Do Beluga Whales Like Music?
Do Beluga Whales like music? That is the question. In a video that went viral last year, a Mariachi Band that was at Mystic Aquarium, where they were performing during a wedding, played for the Beluga whales. The whales really seem to enjoy music. One beluga whale stayed close to the window glass, seemingly entranced, bobbing her head. The whale seemed to be ‘dancing.’

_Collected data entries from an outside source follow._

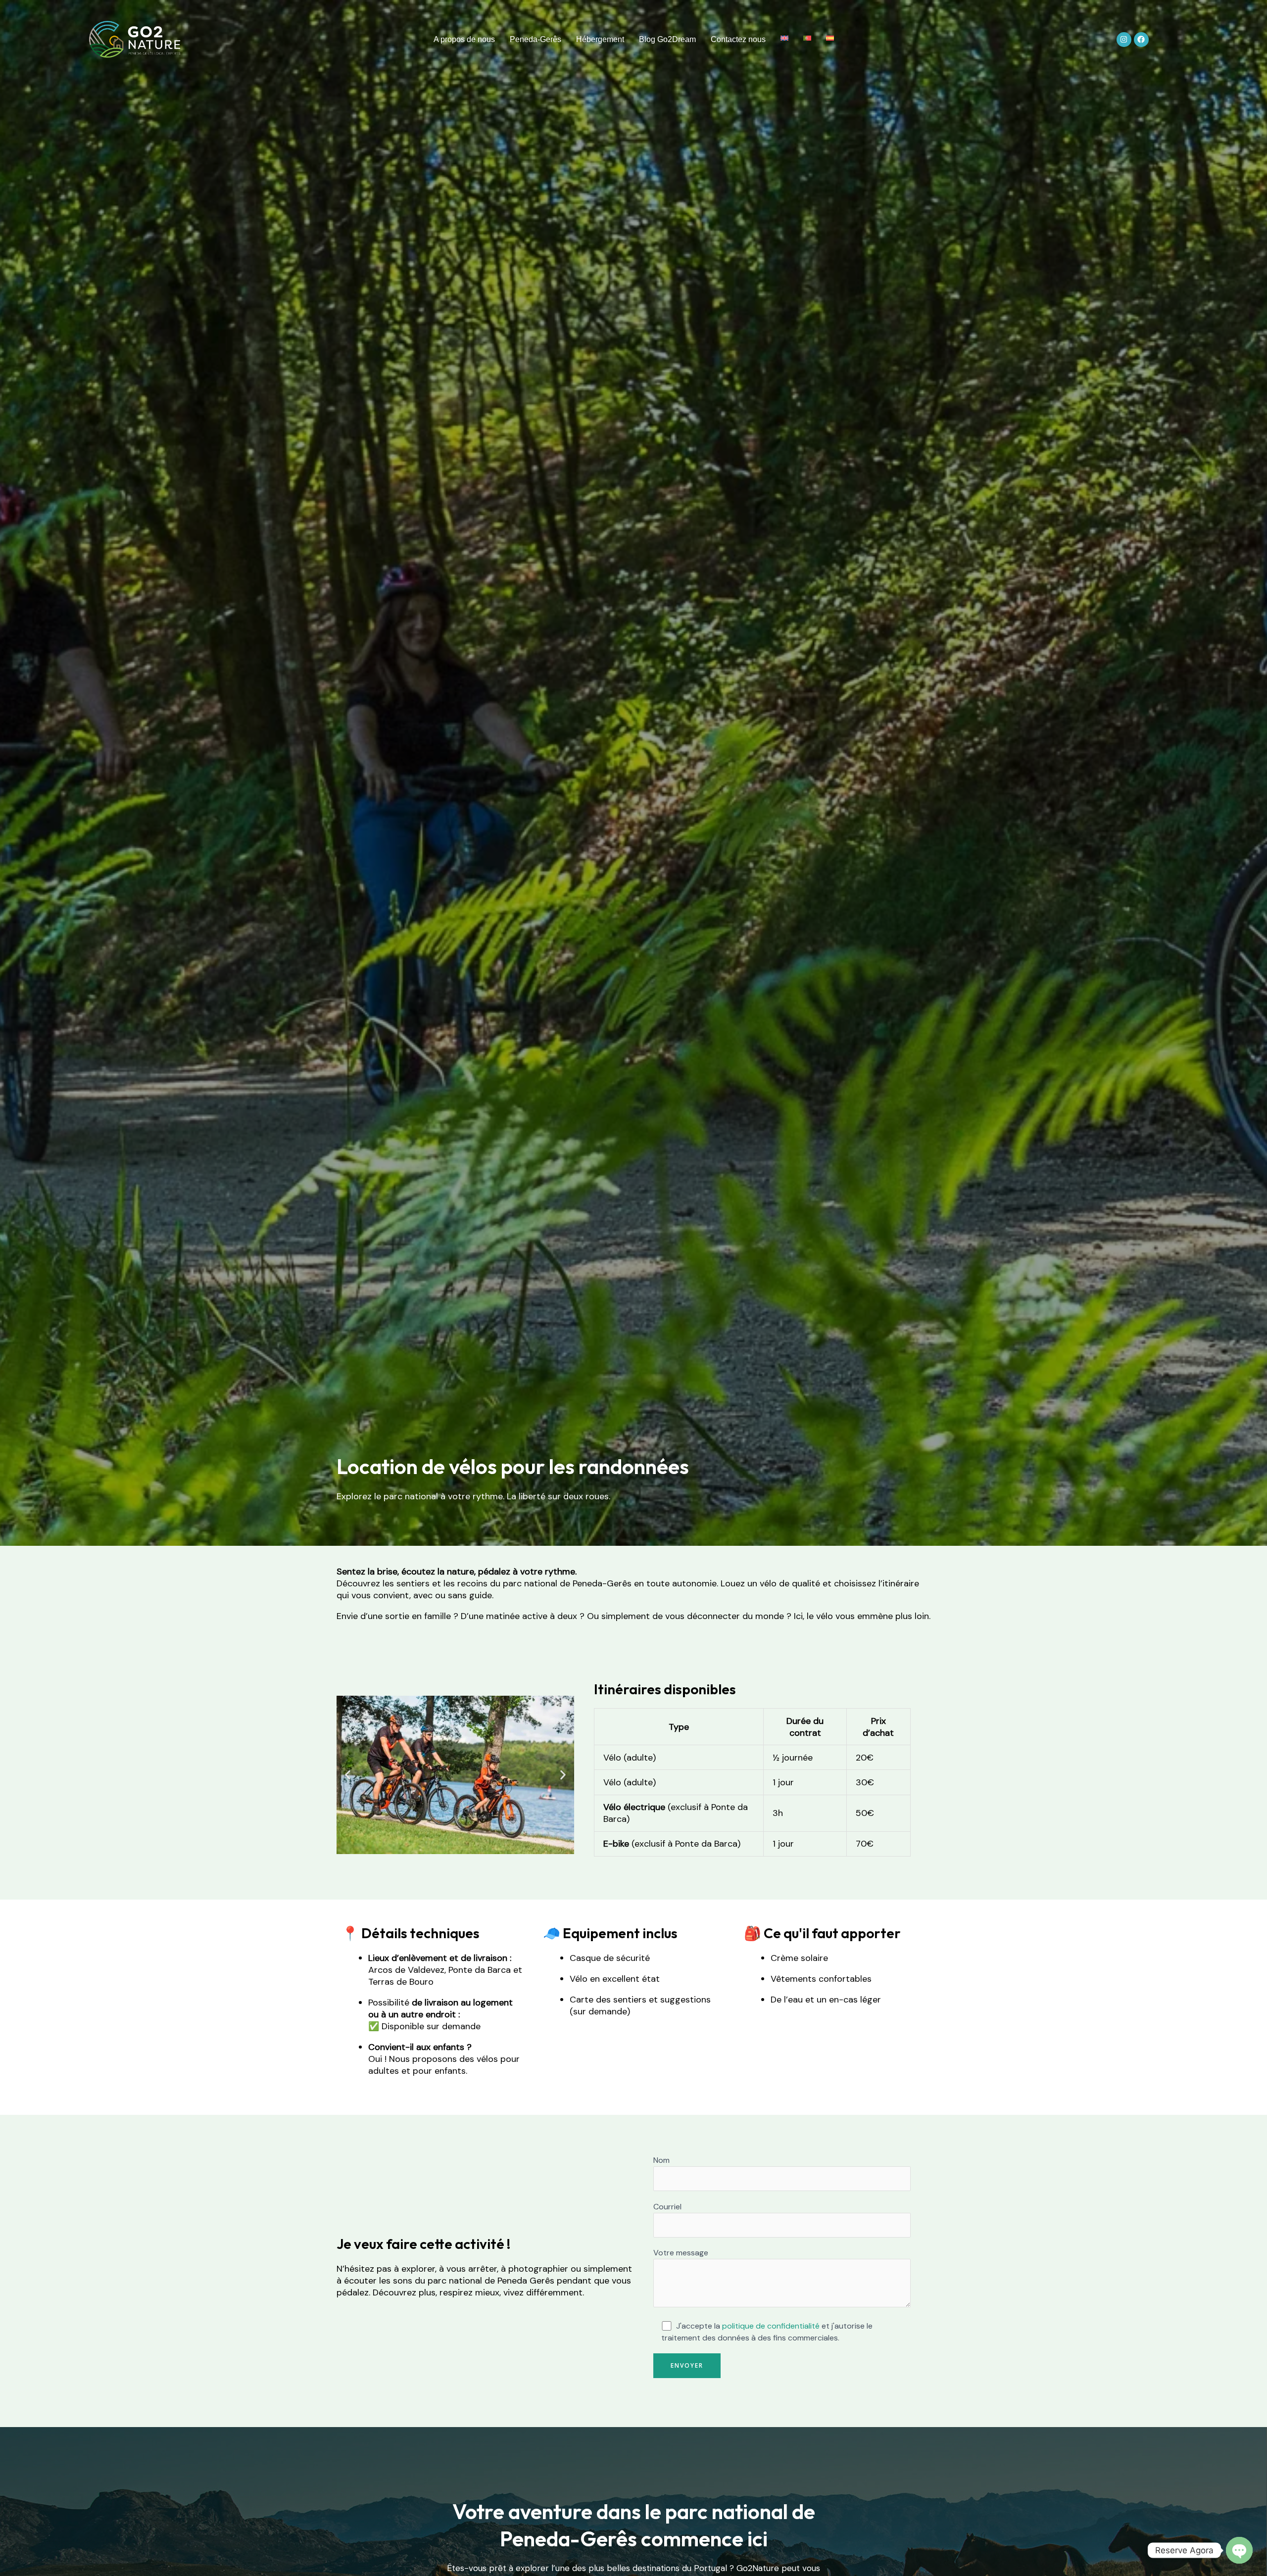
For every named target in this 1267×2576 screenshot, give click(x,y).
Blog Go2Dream (667, 39)
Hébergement (600, 39)
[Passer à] (784, 38)
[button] (347, 1775)
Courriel (667, 2206)
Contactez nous (738, 39)
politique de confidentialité (771, 2326)
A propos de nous (464, 39)
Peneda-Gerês (535, 39)
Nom (661, 2160)
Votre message (680, 2252)
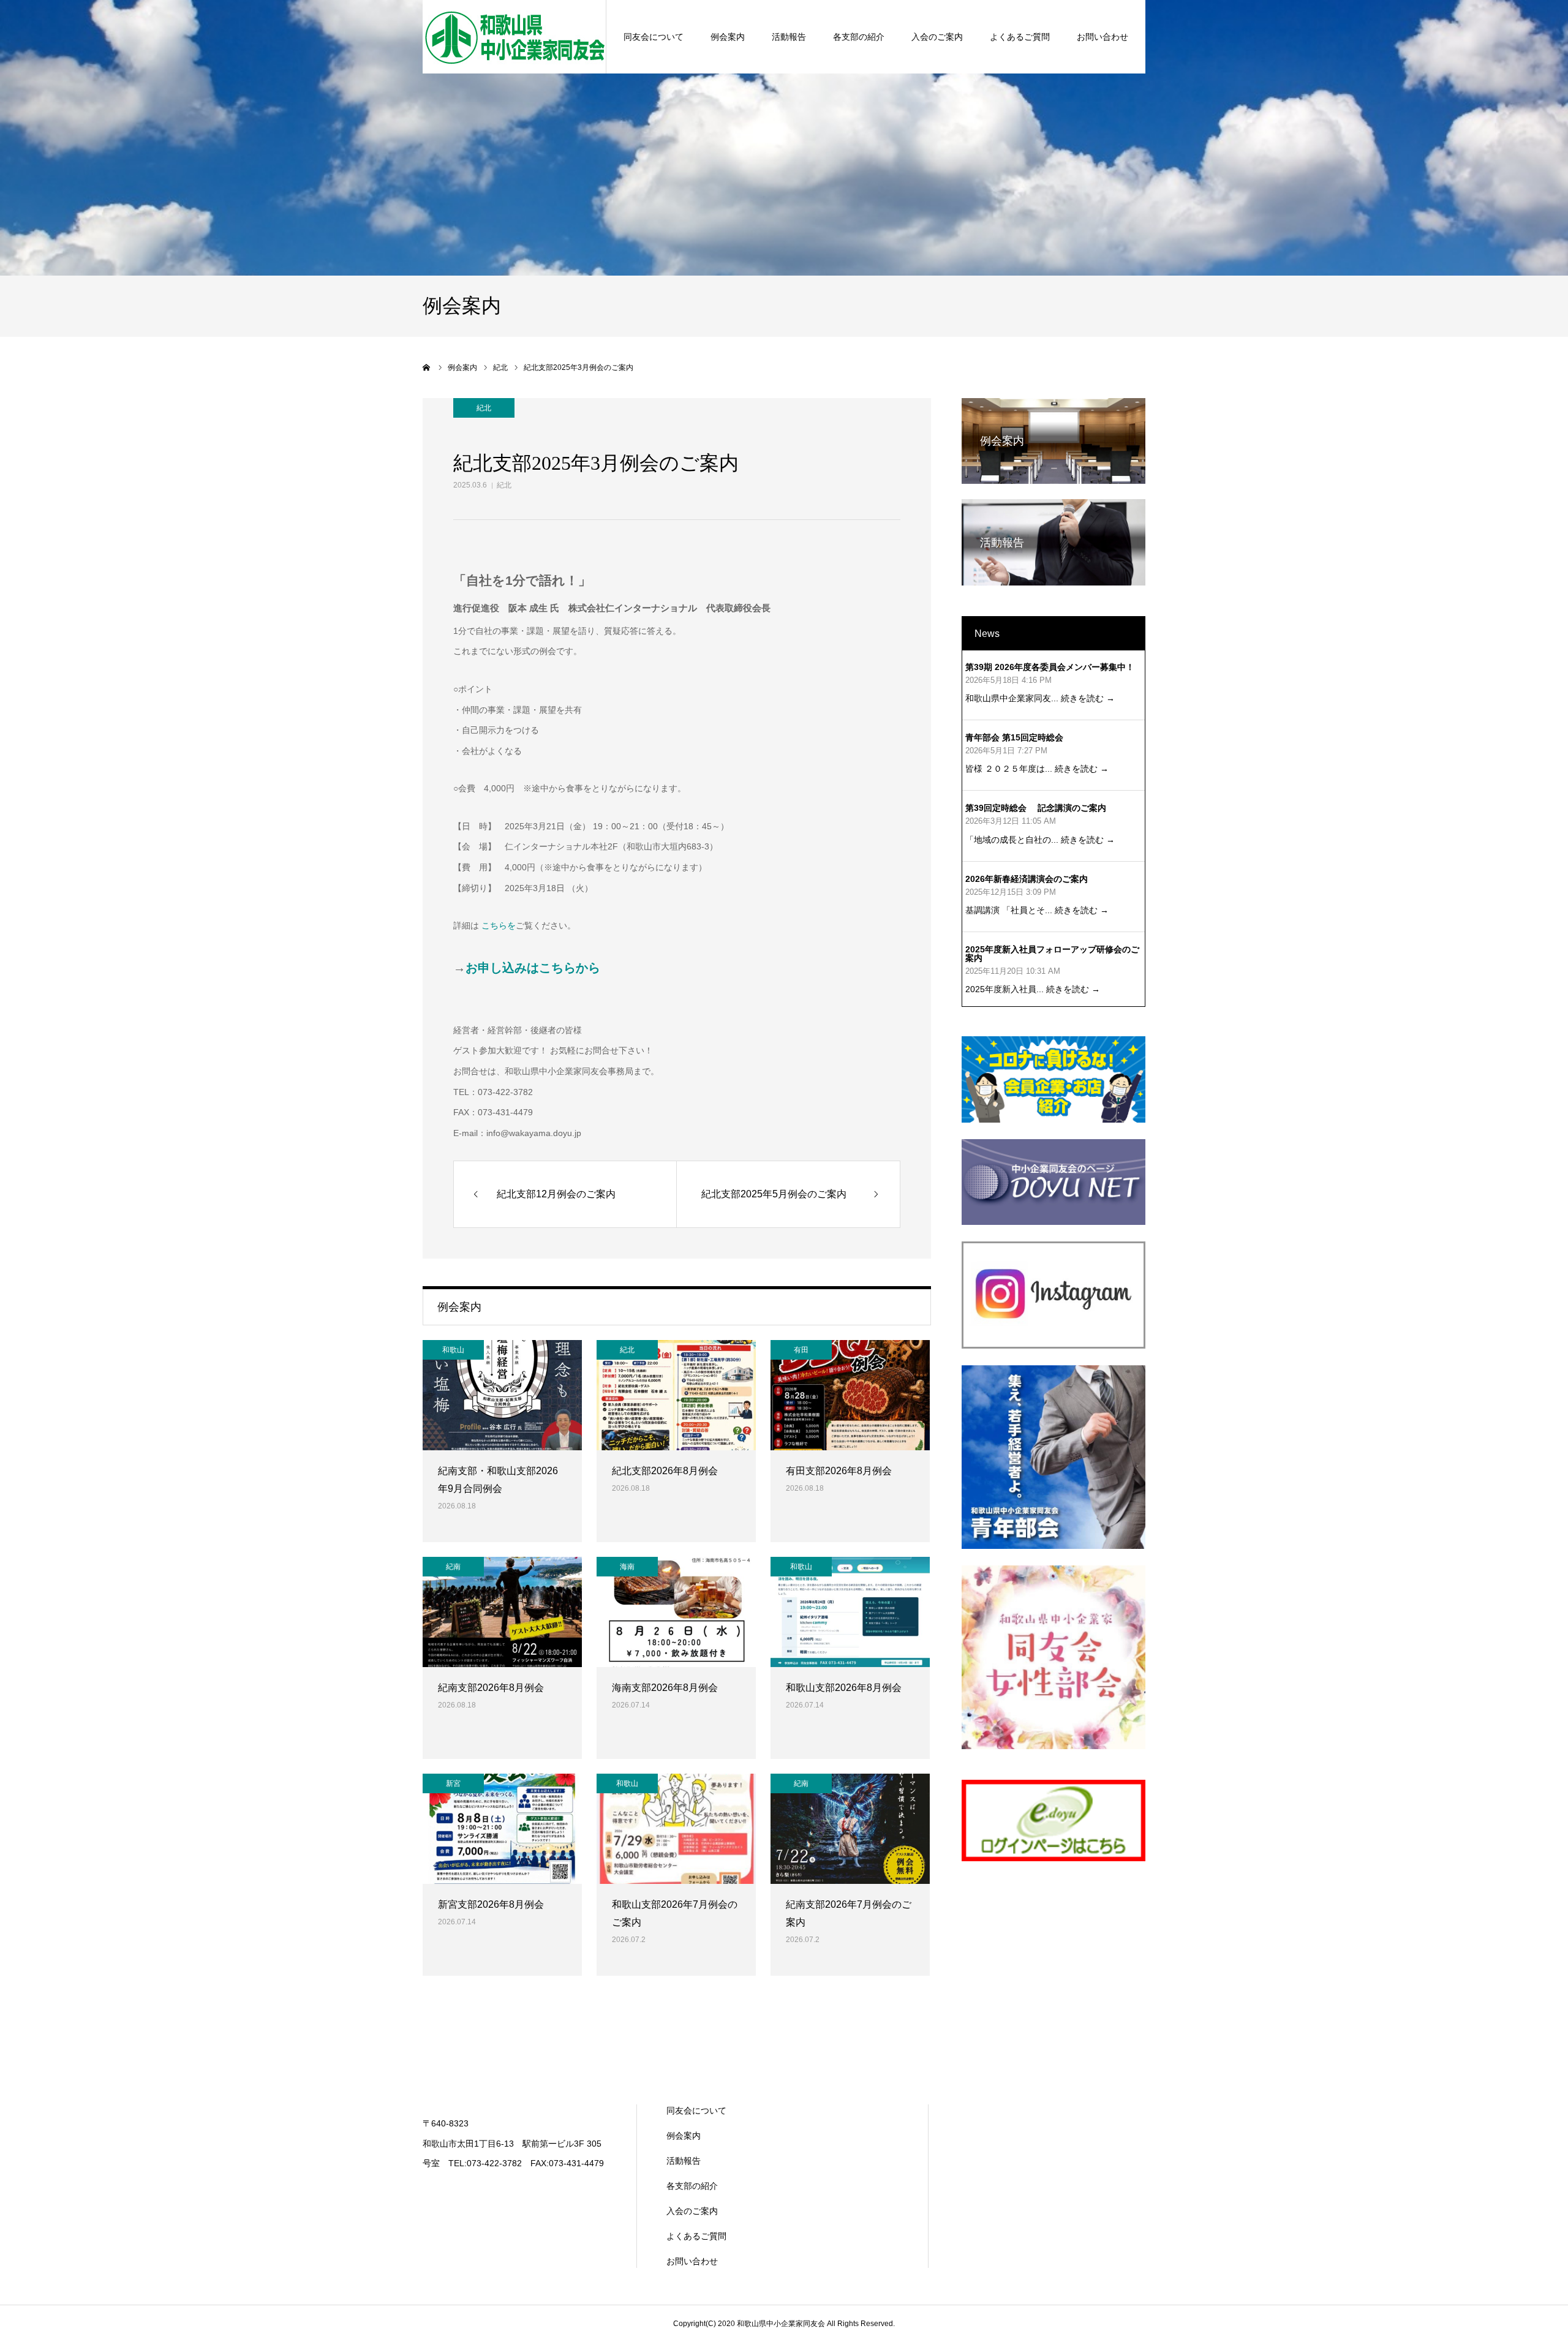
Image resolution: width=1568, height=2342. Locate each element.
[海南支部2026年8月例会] (676, 1612)
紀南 (453, 1566)
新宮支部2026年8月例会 (491, 1904)
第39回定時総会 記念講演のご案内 (1035, 808)
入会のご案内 (937, 37)
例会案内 (727, 37)
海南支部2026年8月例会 (665, 1687)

But truly, do Beluga Whales like music? Well, maybe not. Researchers have conducted several experiments in which recorded songs of whales (described as a series of squeals, gurgles, and moans) and then played them back using underwater speakers. The whales sometimes approached when they heard recordings of songs that are similar to their own, but whale songs that were manipulated to sound quite different tended to send the whales away or elicit no response at all.
So why does the whale appear to be ‘dancing’ in the first video with the Mariachi Band? Well, the trainer explained that the beluga was trained to nod along with arm movements, like the motion the mariachis made while performing, and other whale experts agree that it’s unlikely that the beluga was dancing. They also say that sound also doesn’t travel well from air to water, and so the beluga probably couldn’t hear the music very clearly. Read more about whether whales like music here.
Sorry to burst your bubble. 😥
Whales do, however, make their sounds which can sound like whimsical music. Scientists believe that whales vocalize to locate one another, to find mates, and to socialize. Each whale species has its own set of sounds, and populations, or groups, of whales within the same species, often make calls that differ from other populations. Whales also use their ability to emit sounds to help them navigate through a process called echolocation, in which the sounds bounce back to them from objects and the ocean floor.